§ **JOB**: Reproduce verbatim the records below, from the line containing "The image size" through the line containing "Select the first IBM bar for 2014", both lines included, and omit the pictures.

* Begin GIVEN RECORDS *

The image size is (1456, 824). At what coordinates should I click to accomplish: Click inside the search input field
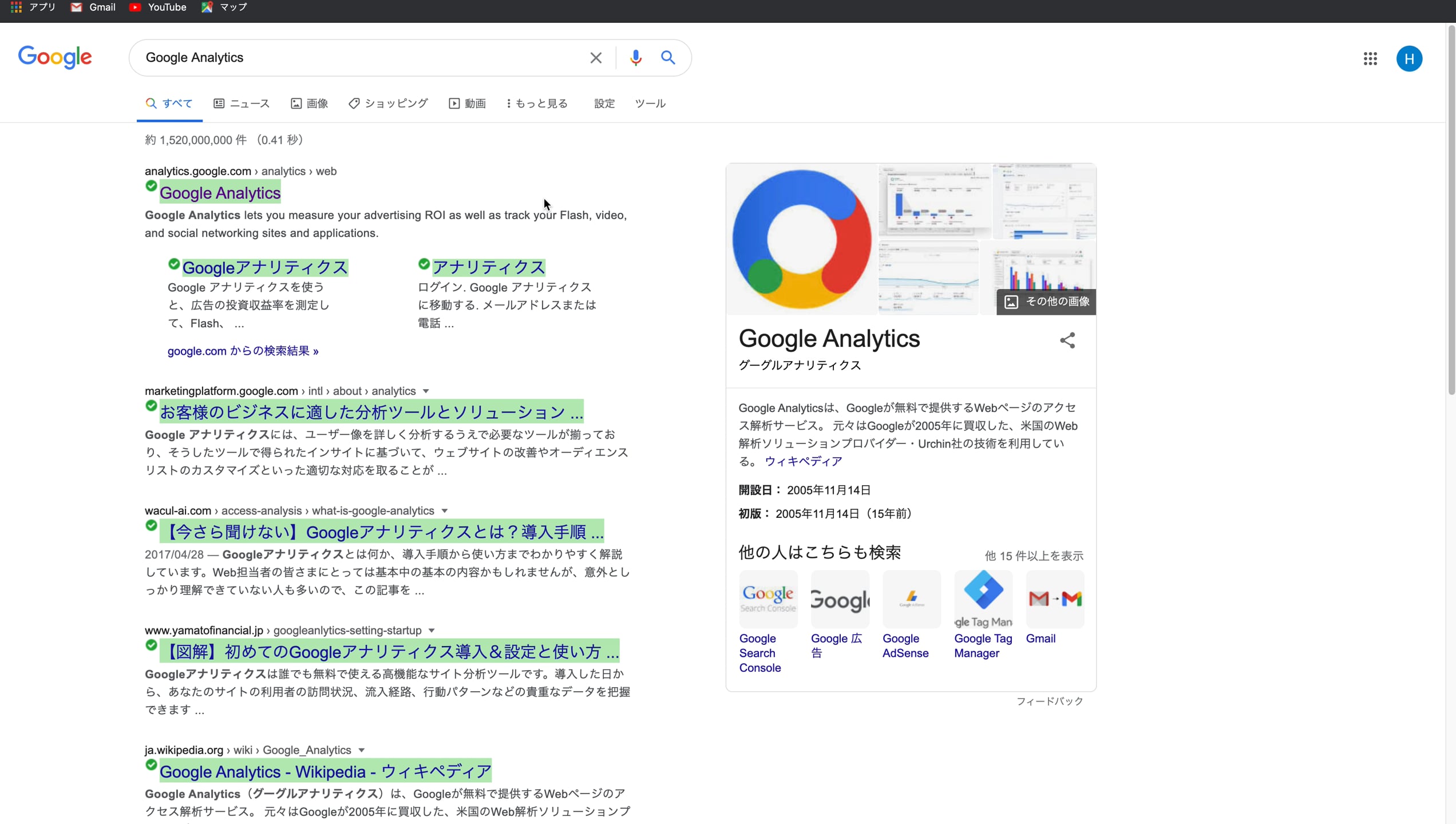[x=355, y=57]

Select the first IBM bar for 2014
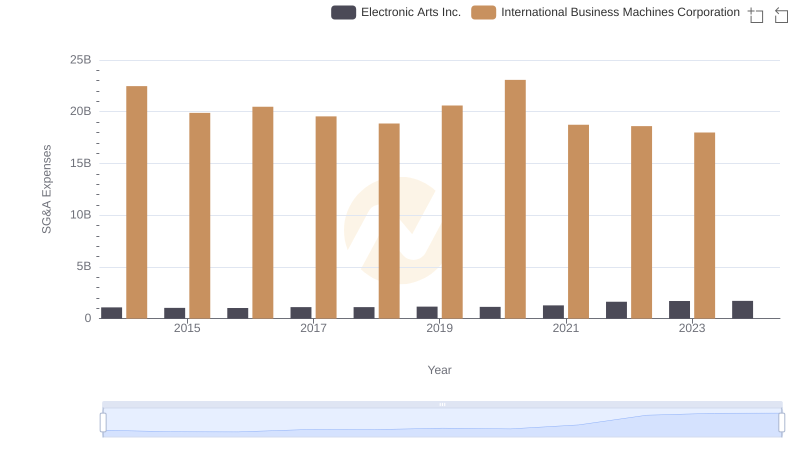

* End GIVEN RECORDS *
* Begin GIVEN RECORDS *

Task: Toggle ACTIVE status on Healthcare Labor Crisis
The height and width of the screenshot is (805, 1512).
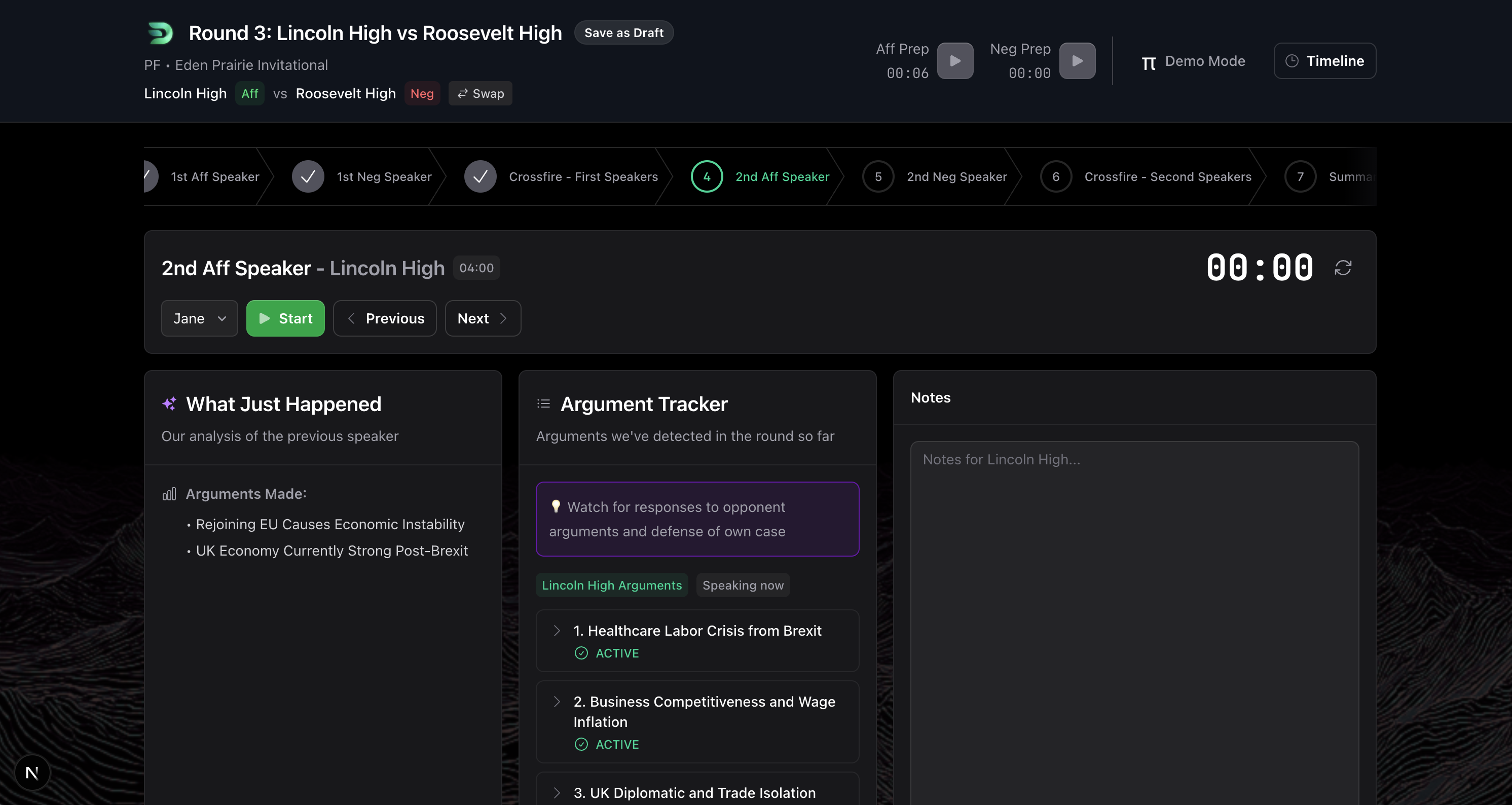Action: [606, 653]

* End GIVEN RECORDS *

§ **FULL SOLUTION**:
The image size is (1456, 824). At what coordinates should I click to accomplish: Click inside the search input field
[x=355, y=57]

Select the first IBM bar for 2014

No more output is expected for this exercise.